### Task item
Where "Release" occurs in a line of the entries below, copy that line.

### Provided material
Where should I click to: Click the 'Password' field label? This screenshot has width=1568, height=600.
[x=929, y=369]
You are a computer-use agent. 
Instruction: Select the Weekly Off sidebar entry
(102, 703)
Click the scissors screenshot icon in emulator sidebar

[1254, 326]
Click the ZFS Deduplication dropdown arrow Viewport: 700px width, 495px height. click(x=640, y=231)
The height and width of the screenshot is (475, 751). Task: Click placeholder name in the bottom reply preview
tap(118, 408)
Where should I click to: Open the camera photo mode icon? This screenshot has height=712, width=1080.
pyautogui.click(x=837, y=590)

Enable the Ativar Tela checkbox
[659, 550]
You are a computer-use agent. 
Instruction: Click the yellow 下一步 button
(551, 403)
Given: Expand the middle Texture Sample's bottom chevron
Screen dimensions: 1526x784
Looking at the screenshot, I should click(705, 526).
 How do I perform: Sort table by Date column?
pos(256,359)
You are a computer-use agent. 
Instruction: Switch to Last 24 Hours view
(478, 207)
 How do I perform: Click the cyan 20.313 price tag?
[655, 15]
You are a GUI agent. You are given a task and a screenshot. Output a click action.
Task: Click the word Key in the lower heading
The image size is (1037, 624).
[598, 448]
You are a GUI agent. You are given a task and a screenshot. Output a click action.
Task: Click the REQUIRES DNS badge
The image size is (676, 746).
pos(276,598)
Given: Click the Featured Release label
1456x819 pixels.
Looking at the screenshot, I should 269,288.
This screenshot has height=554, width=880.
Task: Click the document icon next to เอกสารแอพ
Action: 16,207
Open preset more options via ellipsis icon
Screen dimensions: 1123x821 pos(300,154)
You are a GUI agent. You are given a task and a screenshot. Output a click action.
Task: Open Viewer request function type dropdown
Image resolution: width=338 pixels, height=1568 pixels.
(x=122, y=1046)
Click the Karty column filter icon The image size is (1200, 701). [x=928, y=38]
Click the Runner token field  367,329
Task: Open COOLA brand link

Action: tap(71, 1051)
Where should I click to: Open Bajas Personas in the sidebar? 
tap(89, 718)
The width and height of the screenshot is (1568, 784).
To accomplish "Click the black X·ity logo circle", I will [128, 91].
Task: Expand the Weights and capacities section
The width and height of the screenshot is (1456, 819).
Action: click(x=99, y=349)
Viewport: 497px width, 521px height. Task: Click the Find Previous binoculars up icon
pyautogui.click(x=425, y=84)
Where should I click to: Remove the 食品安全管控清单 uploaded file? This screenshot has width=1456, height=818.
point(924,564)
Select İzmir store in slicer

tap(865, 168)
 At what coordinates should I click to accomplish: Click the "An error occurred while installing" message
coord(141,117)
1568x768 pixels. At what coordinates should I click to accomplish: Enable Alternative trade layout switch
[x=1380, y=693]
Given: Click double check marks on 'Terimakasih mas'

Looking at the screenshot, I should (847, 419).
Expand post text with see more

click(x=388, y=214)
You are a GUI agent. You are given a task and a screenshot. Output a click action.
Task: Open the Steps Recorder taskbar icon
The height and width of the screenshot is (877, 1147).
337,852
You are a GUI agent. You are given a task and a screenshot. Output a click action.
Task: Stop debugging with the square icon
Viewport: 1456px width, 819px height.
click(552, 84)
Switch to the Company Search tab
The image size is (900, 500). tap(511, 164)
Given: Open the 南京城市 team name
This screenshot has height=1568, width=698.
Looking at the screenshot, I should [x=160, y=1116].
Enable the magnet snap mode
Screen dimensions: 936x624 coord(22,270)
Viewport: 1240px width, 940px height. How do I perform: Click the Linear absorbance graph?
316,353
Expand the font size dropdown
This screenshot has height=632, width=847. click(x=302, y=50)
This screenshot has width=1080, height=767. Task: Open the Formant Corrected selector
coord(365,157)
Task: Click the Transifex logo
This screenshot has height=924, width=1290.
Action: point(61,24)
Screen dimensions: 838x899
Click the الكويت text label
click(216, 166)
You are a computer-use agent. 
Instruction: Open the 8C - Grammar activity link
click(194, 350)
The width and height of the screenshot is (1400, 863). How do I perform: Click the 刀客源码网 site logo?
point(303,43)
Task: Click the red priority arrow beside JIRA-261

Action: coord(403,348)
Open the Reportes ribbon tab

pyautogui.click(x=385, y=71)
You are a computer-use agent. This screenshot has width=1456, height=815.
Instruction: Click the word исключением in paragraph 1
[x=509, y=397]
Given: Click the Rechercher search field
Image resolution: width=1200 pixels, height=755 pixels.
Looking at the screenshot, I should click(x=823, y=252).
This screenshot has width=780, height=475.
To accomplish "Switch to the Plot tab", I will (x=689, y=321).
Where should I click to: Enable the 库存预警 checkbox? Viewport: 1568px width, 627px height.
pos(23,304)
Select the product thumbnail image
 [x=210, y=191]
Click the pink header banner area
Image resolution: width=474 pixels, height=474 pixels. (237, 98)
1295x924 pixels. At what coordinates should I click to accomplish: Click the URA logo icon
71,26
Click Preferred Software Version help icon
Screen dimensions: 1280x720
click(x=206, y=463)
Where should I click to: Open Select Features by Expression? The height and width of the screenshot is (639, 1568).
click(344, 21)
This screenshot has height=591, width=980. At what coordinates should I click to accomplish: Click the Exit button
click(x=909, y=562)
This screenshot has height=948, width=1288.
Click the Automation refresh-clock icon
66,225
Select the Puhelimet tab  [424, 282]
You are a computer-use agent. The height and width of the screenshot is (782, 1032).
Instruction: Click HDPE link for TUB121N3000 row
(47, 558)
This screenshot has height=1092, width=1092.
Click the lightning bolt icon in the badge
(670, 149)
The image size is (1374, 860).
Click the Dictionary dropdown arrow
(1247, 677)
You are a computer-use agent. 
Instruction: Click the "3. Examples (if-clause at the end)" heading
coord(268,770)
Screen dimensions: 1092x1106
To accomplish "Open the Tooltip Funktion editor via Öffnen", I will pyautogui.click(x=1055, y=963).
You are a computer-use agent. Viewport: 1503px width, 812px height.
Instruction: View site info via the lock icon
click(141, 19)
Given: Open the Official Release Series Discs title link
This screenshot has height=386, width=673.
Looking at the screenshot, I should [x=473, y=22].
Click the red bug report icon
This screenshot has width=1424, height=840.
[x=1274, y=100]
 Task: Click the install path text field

### Your solution
Given: Click the Featured Release label
Given: Open the Official Release Series Discs title link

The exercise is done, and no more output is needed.